◆ **Exercise objective**: For each record that follows, write out an identical copy.
---+---
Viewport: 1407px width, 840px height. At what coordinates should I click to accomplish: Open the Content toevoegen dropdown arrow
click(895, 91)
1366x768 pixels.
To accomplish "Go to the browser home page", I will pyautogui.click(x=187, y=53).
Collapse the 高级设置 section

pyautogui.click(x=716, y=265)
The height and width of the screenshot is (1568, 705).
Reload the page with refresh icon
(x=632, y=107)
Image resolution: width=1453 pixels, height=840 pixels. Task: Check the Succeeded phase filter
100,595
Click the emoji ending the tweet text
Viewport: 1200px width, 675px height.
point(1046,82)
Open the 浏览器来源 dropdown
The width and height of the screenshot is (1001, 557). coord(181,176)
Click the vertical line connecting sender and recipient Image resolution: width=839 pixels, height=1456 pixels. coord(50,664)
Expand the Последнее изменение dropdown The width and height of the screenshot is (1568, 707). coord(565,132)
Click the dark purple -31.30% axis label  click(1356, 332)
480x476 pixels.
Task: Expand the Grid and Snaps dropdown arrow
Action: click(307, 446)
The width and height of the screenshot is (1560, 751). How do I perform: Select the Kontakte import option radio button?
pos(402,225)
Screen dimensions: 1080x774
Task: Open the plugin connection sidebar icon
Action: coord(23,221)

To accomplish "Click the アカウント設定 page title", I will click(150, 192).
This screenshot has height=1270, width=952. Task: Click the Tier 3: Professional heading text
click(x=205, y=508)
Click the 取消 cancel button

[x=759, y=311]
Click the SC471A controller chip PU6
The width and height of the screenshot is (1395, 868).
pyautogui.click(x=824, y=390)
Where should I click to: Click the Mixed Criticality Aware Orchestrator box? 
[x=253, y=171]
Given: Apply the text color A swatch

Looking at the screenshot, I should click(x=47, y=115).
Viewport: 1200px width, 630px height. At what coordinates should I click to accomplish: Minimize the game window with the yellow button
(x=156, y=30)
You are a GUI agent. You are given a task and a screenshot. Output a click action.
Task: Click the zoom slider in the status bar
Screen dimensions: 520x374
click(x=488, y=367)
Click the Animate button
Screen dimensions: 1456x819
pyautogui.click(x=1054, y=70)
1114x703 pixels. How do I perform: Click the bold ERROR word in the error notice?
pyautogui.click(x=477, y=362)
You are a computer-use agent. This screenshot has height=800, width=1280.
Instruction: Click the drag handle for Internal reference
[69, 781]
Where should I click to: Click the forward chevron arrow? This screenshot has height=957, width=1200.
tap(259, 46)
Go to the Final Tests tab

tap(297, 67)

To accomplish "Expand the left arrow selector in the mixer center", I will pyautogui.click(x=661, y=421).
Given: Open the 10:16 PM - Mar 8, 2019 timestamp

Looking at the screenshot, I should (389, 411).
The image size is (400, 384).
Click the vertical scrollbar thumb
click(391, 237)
---+---
◆ **Reply**:
Viewport: 1407px width, 840px height. At what coordinates should I click to accomplish: Open the Content toevoegen dropdown arrow
click(895, 91)
1366x768 pixels.
To accomplish "Go to the browser home page", I will pyautogui.click(x=187, y=53).
Collapse the 高级设置 section

pyautogui.click(x=716, y=265)
The height and width of the screenshot is (1568, 705).
Reload the page with refresh icon
(x=632, y=107)
Image resolution: width=1453 pixels, height=840 pixels. Task: Check the Succeeded phase filter
100,595
Click the emoji ending the tweet text
Viewport: 1200px width, 675px height.
point(1046,82)
Open the 浏览器来源 dropdown
The width and height of the screenshot is (1001, 557). coord(181,176)
Click the vertical line connecting sender and recipient Image resolution: width=839 pixels, height=1456 pixels. coord(50,664)
Expand the Последнее изменение dropdown The width and height of the screenshot is (1568, 707). coord(565,132)
Click the dark purple -31.30% axis label  click(1356, 332)
480x476 pixels.
Task: Expand the Grid and Snaps dropdown arrow
Action: click(307, 446)
The width and height of the screenshot is (1560, 751). How do I perform: Select the Kontakte import option radio button?
pos(402,225)
Screen dimensions: 1080x774
Task: Open the plugin connection sidebar icon
Action: coord(23,221)

To accomplish "Click the アカウント設定 page title", I will click(150, 192).
This screenshot has height=1270, width=952. Task: Click the Tier 3: Professional heading text
click(x=205, y=508)
Click the 取消 cancel button

[x=759, y=311]
Click the SC471A controller chip PU6
The width and height of the screenshot is (1395, 868).
pyautogui.click(x=824, y=390)
Where should I click to: Click the Mixed Criticality Aware Orchestrator box? 
[x=253, y=171]
Given: Apply the text color A swatch

Looking at the screenshot, I should click(x=47, y=115).
Viewport: 1200px width, 630px height. At what coordinates should I click to accomplish: Minimize the game window with the yellow button
(x=156, y=30)
You are a GUI agent. You are given a task and a screenshot. Output a click action.
Task: Click the zoom slider in the status bar
Screen dimensions: 520x374
click(x=488, y=367)
Click the Animate button
Screen dimensions: 1456x819
pyautogui.click(x=1054, y=70)
1114x703 pixels. How do I perform: Click the bold ERROR word in the error notice?
pyautogui.click(x=477, y=362)
You are a computer-use agent. This screenshot has height=800, width=1280.
Instruction: Click the drag handle for Internal reference
[69, 781]
Where should I click to: Click the forward chevron arrow? This screenshot has height=957, width=1200.
tap(259, 46)
Go to the Final Tests tab

tap(297, 67)

To accomplish "Expand the left arrow selector in the mixer center", I will pyautogui.click(x=661, y=421).
Given: Open the 10:16 PM - Mar 8, 2019 timestamp

Looking at the screenshot, I should (389, 411).
The image size is (400, 384).
Click the vertical scrollbar thumb
click(391, 237)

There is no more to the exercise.